Dataset entries:
◆ ◆ ◆ ◆ ◆ ◆ ◆

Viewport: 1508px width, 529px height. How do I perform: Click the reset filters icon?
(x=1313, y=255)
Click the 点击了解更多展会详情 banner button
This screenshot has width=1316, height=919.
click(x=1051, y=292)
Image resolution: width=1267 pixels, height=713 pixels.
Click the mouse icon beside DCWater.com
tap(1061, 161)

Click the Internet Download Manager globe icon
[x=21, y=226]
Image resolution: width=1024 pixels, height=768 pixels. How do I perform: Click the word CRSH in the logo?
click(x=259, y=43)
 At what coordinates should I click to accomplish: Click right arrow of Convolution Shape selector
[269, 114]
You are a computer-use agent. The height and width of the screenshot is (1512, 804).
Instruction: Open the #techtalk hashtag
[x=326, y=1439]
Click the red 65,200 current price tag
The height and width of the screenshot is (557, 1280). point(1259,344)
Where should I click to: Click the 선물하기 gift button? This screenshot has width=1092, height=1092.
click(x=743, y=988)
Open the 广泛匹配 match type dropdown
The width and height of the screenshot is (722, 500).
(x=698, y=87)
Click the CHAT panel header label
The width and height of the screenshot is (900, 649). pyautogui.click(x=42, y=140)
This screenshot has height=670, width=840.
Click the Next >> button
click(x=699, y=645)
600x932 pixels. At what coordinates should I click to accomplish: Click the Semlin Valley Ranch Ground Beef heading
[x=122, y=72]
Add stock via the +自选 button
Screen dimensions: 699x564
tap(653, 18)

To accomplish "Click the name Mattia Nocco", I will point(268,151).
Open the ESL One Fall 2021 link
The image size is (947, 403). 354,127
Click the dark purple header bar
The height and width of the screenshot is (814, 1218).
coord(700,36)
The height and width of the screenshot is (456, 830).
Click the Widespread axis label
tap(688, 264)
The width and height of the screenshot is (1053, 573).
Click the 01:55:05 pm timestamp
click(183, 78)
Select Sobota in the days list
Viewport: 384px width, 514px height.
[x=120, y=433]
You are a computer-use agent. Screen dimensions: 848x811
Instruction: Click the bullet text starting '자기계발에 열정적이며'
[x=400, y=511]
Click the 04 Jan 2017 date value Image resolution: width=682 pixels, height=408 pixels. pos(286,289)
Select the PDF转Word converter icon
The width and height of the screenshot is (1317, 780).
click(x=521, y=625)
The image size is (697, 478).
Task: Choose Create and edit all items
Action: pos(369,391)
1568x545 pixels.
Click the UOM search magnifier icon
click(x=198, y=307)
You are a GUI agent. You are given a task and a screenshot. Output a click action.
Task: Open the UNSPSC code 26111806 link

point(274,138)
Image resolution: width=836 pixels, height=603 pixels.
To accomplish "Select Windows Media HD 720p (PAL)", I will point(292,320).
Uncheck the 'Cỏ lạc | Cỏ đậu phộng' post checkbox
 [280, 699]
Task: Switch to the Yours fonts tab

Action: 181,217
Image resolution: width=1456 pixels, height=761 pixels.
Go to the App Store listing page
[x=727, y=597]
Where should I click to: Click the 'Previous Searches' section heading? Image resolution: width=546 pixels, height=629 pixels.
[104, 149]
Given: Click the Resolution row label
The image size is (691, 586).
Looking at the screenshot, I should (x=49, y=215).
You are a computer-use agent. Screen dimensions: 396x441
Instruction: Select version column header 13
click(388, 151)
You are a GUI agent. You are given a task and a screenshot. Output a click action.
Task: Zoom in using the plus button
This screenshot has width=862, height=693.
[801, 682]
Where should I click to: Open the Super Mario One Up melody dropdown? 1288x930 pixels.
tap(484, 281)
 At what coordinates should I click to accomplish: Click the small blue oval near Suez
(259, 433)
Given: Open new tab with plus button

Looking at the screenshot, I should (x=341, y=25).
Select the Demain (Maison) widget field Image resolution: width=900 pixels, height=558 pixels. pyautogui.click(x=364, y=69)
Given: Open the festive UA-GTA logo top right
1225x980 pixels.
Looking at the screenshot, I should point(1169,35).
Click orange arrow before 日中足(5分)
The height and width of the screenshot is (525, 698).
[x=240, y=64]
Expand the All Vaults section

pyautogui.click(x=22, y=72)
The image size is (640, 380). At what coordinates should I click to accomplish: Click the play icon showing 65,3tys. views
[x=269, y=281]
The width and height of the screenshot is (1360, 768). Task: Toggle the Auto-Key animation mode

◆ ◆ ◆ ◆ ◆ ◆ ◆

**Goal of the exercise**
Please go over the data above and copy each line with "will" in it.

**Completed exercise**
To accomplish "Click the name Mattia Nocco", I will point(268,151).
To accomplish "Select Windows Media HD 720p (PAL)", I will point(292,320).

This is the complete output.